Ghalehvand, seorang instruktur Pilates berusia 32 tahun, terbunuh bersama ayahnya, Kamran Ghalehvand, dan ibunya, Fatemeh Sedighi, di rumah mereka di Ozgol Street di Teheran utara.
“Kami berada di kafe, minum kopi, dan dia berkata, 'Iran sangat cantik. Saya hanya berharap kami bisa hidup dengan damai, seperti orang -orang di negara lain,'” kata Ghazal kepada Al Jazeera. “Aku masih tidak percaya dia pergi. Kami membuat rencana untuk merayakan ulang tahunnya yang ke -32 pada 28 Juni. Dia begitu penuh harapan.”
Ghazal mengatakan Ghalehvand tinggal di dekat kediaman komandan militer berpangkat tertinggi Iran, Jenderal Mohammad Bagheri, target pemogokan.
“Mereka adalah orang biasa,” kata Ghazal tentang keluarga Ghalehvand. “Mereka tidak terlibat dalam aktivitas politik.”
Ghalehvand bermimpi menjadi instruktur Pilates yang terkenal.
“Terakhir kali kami bertemu, dia meminta saya untuk membantunya meluncurkan halaman Instagram untuk memposting video latihannya. Dia tidak pernah membayangkan dia akan menjadi terkenal karena kematiannya.”
Ghalehvand telah menjadi instruktur profesional selama delapan tahun, tetapi Ghazal mengatakan penghasilannya tidak pernah cukup. Dia bekerja di komisi di pusat kebugaran setempat dan selalu mencari lebih banyak klien pribadi.

Atlet
Pada hari Jumat pagi, Parsa Mansour, seorang pemain tenis dayung profesional berusia 27 tahun, tertidur di rumah di Shahrara, sebuah distrik yang padat di Teheran utara, ketika rudal Israel melanda di dekatnya.
Ledakan itu menghancurkan jendela, dan puing -puing runtuh di atasnya, membunuhnya secara instan. Orang tuanya, yang berada di kamar sebelah, secara ajaib selamat.
“Parsa penuh tawa dan selalu bercanda,” kata Saman*, sahabatnya. Dia mencatat bahwa Parsa adalah atlet buatan sendiri yang berlatih sendirian tanpa pelatih.
“Ketika saya melihat pengumuman federasi tenis tentang kematiannya, saya kaget. Saya tidak percaya pada awalnya. Kemudian saya pergi ke rumahnya. Itu ada dalam reruntuhan,” kata Saman.
“Ayah Parsa dalam keadaan yang mengerikan. Dia masih tidak percaya putranya pergi.”
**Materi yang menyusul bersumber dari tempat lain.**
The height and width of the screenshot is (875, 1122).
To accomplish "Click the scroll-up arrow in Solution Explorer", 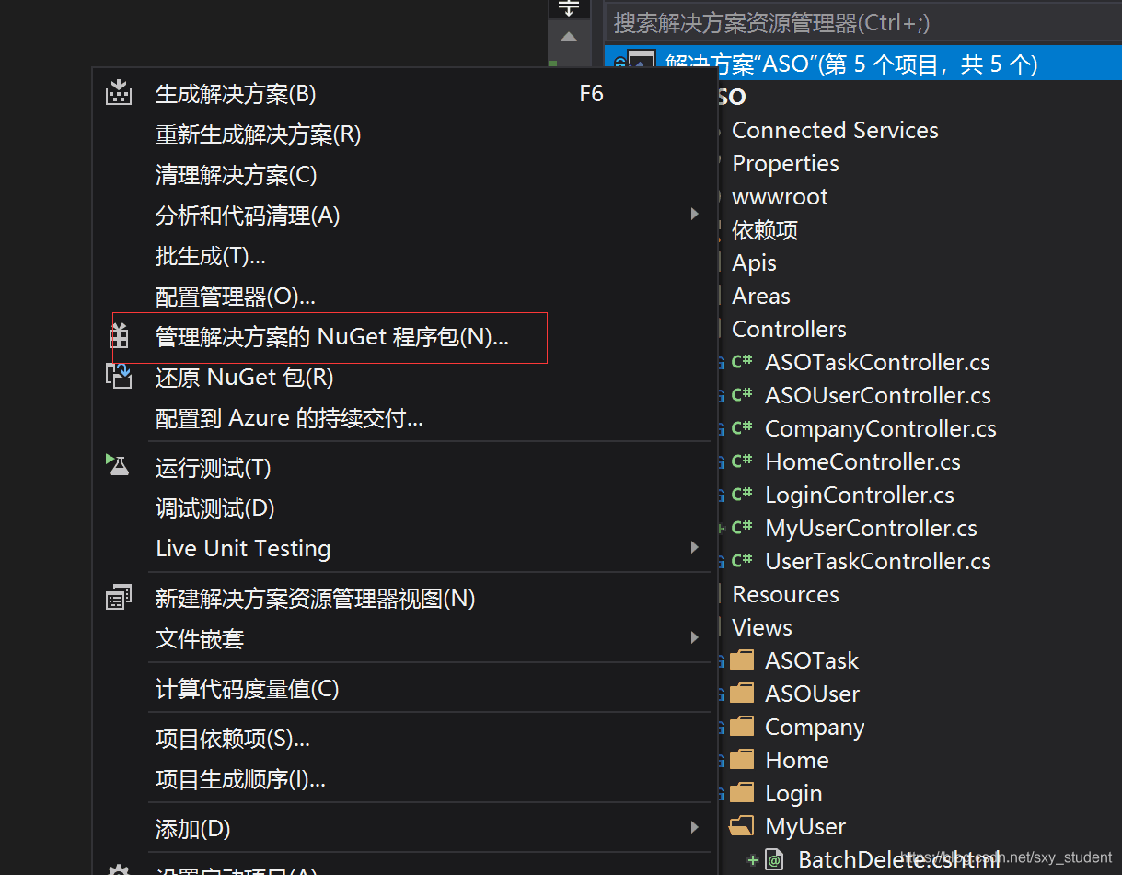I will click(x=568, y=38).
Putra yang kehilangan ayahnya
Pada hari Minggu sore, Amin Ahmad, seorang atlet Taekwondo yang berusia 30 tahun, menyaksikan kematian ayahnya yang mengerikan di Teheran timur.
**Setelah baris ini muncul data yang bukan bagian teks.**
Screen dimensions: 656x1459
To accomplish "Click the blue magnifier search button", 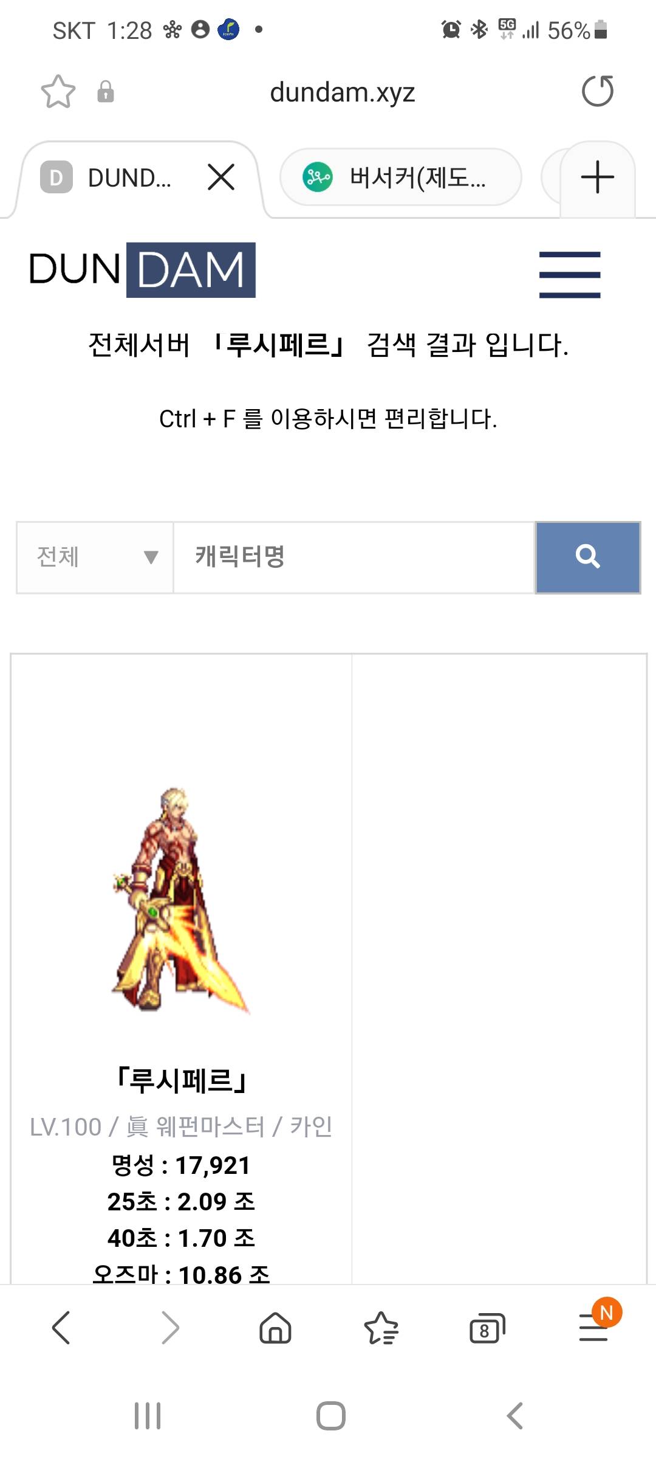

“Saya melihatnya dengan mata sendiri,” kata Ahmad. “Ayahku diledakkan keluar dari rumah. Wajahnya terbakar, dan telinganya terkoyak.”
Suara Ahmad gemetar ketika dia mengingat saat -saat terakhir ayahnya.
“Kami terjebak di dalam. Saya harus memaksa jendela terbuka dan meminta bantuan. Seseorang membawa tangga, dan ibu saya dan saya melarikan diri,” katanya.
“Ayah saya adalah seorang guru. Dia membeli rumah ini setelah kerja keras seumur hidup, sehingga dia bisa pensiun dengan damai. Sekarang dia sudah mati, dan rumah itu dihancurkan. Apa kejahatannya? Saya tidak tahu apa yang harus dilakukan.”

Fotografer
Pada hari Minggu di tengah hari, setelah dua malam jet tempur Israel mendengung wilayah udara Iran, sebuah ledakan menghantam lingkungan Tajrish yang relatif kaya di Teheran utara. Pipa air meledak, membanjiri jalanan.
Ehsan Bayrami, seorang fotografer lepas dan perancang grafis berusia 35 tahun yang berjalan di dekatnya, tewas seketika.
Ali*, seorang kolega, mengatakan Bayrami baru saja meninggalkan pertemuan kerja dan sedang dalam perjalanan pulang.
“Dia biasa memfilmkan video untuk klub olahraga dan memotret acara olahraga,” jelas Ali.
Pada hari Minggu pagi, dia ingat mengatakan Bayrami untuk berhati -hati.
“Dia mengatakan kepada saya untuk tidak khawatir karena aman di siang hari. 'Israel hanya menyerang di malam hari ketika orang -orang tertidur,' katanya.”
Ali berhenti sebelum menambahkan, “Ehsan sangat berbakat dan pekerja keras. Dia tidak pernah membiarkan apa pun menghentikannya bekerja.”
*Ghazal, Saman dan Ali lebih suka tidak menggunakan nama lengkap mereka saat berbicara dengan Al Jazeera untuk melindungi identitas mereka.
Artikel ini diterbitkan bekerja sama dengan Konsorsium Berita Egab.